Droits de l’enfant : « On vous écoute, France »

Publié dans Actualités

La France était auditionnée ces 13 et 14 janvier 2016 par le Comité des droits de l’enfant de l’ONU (CRC), à Genève. Aide et Action était présente au sein du collectif AEDE (Agir Ensemble pour les Droits de l’Enfant) pour assister à l’audition. La partie était serrée.

Si le CRC a d’abord vanté l’histoire de France, « qui a tant fait pour les droits de l’Homme en général, et ceux des enfants en particulier » il a aussi pointé du doigt les attentes d’autant plus fortes de l’ONU pour notre pays. Contrôlant la bonne application de la Convention Internationale des Droits de l’Enfant (CIDE), le comité et ses deux rapporteurs spéciaux : M Jorge Cardona et Mme Hynd Ayoubi Idrissi, ont titillé à maintes reprises la large délégation (plus de 20 membres) de la France.

Les questions étaient pointues, le temps de préparation des réponses, très limité.
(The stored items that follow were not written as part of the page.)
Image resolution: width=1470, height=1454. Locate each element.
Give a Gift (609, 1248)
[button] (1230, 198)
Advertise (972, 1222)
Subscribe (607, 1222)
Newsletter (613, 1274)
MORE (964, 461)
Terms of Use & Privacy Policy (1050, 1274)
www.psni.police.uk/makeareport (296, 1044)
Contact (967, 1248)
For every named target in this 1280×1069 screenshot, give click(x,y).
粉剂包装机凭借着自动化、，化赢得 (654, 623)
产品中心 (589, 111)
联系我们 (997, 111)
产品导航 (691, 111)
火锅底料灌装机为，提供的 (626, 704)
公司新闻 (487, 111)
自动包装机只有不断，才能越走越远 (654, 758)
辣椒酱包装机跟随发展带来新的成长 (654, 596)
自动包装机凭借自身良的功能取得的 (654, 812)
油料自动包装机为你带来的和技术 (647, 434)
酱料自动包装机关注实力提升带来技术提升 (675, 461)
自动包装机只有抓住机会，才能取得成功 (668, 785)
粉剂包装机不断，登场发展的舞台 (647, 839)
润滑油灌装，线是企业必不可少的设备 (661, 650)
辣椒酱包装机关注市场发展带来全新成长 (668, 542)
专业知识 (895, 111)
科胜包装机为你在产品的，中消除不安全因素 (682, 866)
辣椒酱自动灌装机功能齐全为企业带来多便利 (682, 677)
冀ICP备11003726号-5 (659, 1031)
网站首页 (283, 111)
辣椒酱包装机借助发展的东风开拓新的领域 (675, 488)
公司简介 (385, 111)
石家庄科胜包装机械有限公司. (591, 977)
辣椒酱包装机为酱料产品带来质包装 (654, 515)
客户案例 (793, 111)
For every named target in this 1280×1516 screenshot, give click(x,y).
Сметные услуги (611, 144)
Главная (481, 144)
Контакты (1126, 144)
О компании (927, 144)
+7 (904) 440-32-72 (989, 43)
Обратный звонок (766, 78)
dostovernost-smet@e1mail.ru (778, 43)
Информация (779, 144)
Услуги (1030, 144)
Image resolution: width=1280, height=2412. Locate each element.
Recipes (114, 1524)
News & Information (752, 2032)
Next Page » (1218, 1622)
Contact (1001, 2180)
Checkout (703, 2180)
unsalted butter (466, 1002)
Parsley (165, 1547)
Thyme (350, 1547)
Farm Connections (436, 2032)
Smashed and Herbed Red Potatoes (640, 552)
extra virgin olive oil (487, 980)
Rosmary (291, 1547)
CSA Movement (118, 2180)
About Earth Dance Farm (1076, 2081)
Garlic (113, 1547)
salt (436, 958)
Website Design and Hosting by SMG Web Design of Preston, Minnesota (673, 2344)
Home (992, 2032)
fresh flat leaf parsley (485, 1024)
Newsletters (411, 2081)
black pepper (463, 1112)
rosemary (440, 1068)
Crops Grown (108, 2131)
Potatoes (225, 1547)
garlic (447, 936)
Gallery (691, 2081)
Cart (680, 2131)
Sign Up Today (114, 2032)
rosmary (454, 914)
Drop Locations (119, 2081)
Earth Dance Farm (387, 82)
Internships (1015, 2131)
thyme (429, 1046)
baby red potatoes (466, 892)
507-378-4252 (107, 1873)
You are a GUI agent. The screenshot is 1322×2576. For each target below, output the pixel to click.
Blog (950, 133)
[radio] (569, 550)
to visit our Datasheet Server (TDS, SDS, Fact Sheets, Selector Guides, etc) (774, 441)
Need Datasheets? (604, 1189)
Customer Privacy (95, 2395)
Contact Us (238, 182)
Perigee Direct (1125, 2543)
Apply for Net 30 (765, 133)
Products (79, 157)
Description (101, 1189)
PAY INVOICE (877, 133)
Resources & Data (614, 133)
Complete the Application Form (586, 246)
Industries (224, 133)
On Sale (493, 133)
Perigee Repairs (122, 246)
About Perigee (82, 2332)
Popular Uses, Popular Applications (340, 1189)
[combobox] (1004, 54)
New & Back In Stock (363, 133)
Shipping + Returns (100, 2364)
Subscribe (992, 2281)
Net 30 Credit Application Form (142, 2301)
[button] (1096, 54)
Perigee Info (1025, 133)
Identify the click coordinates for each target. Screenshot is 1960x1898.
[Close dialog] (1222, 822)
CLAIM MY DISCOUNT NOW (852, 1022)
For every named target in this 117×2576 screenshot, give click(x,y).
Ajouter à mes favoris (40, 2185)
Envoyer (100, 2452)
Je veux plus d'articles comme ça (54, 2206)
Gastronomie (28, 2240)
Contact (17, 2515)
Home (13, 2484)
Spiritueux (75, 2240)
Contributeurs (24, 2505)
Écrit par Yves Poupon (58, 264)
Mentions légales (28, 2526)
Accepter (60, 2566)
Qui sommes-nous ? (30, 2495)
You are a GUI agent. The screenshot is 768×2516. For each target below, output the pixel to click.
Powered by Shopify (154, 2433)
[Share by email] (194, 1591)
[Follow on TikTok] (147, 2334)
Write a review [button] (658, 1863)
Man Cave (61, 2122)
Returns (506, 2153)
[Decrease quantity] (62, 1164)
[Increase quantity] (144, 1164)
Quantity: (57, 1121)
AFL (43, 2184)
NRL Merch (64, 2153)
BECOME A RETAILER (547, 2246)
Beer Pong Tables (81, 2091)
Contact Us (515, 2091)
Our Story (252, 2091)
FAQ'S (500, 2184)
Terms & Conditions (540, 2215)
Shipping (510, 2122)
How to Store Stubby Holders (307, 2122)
Sur 6 heures d’audition, la France a été « cuisinée », sommée de s’expliquer sur ses manquements au droit international.

P1280040
Des jeunes journalistes membres de l’association « Jets d’encre » étaient là pour couvrir l’événement, au palais des Nations, à Genève.

 

Ainsi, l’article 30 de la CIDE consacre le fait que « l’enfant appartenant à une population autochtone ou à une minorité a le droit de jouir de sa propre vie culturelle, de pratiquer sa propre religion et d’employer sa propre langue ». Le CRC a demandé pourquoi la France avait exprimé des réserves à ce sujet.

« La France ne reconnaît pas de droits à un groupe sur le fondement d’une communauté. » Par cette précision, Laurence Rossignol, La Secrétaire d’Etat chargée de la Famille, de l’Enfance, des Personnes âgées et de l’Autonomie et chef de la délégation française, entendait bien faire valoir devant le Comité de l’ONU que le Droit français a ses spécificités…notamment celles de ne pas donner de droits particuliers à tel ou tel groupe !

P1280065
Laurence Rossignol, Secrétaire d’Etat chargée de la Famille, de l’Enfance, des Personnes âgées et de l’Autonomie, remercie le président de séance.

 

Nous ne pouvons pas ici détailler les innombrables sujets qui ont été évoqués. En ce qui concerne l’éducation, nous vous invitons à lire le prochain magazine dans lequel vous retrouverez un article dédié.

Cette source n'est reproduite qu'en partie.